Pendanaan senilai US$1,8 miliar yang diumumkan akan digunakan untuk memperkuat pengakuan hak lahan, memperbaiki tata kelola hutan, serta memastikan masyarakat adat mendapat akses langsung terhadap pembiayaan. UNOPS menyebut, inisiatif ini akan memperluas pendanaan tidak hanya pada hutan hujan, tetapi juga mencakup wilayah mangrove, sabana, dan ekosistem lain yang dikelola masyarakat lokal.
Namun, tantangan implementasi tetap besar. Berdasarkan evaluasi WRI, dari komitmen serupa yang diluncurkan sejak COP26, hanya sekitar 10 persen dana yang benar-benar sampai ke organisasi masyarakat adat di tingkat lokal. Hambatan hukum, proses birokrasi, dan lemahnya sistem pemantauan menjadi faktor utama keterlambatan realisasi pengakuan hak lahan di banyak negara.
Para pemimpin inisiatif menegaskan, keberhasilan komitmen ini akan diukur dari hasil nyata, bukan sekadar jumlah dana yang dijanjikan. Pemerintah Brasil menegaskan akan mempercepat program demarkasi lahan adat sebagai bagian dari kebijakan iklim nasional, sementara Norwegia berkomitmen menjadi salah satu donor utama untuk memastikan pendanaan dapat diakses langsung oleh komunitas di lapangan.

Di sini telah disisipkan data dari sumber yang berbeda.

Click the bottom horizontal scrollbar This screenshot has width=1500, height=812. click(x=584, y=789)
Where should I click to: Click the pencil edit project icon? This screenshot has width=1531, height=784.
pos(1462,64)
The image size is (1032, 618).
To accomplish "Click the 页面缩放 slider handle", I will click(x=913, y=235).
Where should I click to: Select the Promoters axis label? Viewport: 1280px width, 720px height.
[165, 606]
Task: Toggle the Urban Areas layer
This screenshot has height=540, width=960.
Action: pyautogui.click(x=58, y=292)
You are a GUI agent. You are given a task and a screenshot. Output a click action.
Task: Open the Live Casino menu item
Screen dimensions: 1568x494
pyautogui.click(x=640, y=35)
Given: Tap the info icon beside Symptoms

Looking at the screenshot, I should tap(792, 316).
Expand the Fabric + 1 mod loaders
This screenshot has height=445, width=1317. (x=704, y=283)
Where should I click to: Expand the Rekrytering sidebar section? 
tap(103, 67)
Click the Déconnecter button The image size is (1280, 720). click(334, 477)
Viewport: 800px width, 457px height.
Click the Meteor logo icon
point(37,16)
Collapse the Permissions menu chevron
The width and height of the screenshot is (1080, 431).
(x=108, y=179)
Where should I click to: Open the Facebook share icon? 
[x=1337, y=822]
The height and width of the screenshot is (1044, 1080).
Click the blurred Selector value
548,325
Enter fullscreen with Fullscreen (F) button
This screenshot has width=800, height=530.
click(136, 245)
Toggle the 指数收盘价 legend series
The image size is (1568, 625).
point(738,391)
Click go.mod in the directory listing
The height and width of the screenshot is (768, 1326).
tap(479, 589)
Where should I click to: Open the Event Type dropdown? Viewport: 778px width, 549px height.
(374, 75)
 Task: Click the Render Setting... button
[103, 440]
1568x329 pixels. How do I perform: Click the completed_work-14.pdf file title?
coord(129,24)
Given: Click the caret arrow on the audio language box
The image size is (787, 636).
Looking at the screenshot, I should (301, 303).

Bagi Indonesia, komitmen global ini memiliki arti penting. Sebagai negara dengan hutan tropis luas dan populasi masyarakat adat yang besar, Indonesia menjadi salah satu penerima manfaat potensial. Pemerintah Indonesia telah menyatakan dukungan terhadap agenda pengakuan lahan dan menargetkan 1,4 juta hektar hutan adat diberikan status hukum pada 2030, sejalan dengan arah komitmen global tersebut.
Kesepakatan ILTC dan FLTP di Belém menegaskan bahwa perubahan iklim tidak bisa dipisahkan dari isu keadilan sosial dan hak atas tanah. Hak lahan yang kuat, akses pendanaan yang adil, serta pelibatan masyarakat adat menjadi kunci menjaga hutan tropis yang tersisa. Target ambisius 160 juta hektar dan dana US$1,8 miliar kini menjadi ujian nyata apakah dunia benar-benar serius menjadikan hutan dan masyarakat penjaganya sebagai pusat solusi iklim global.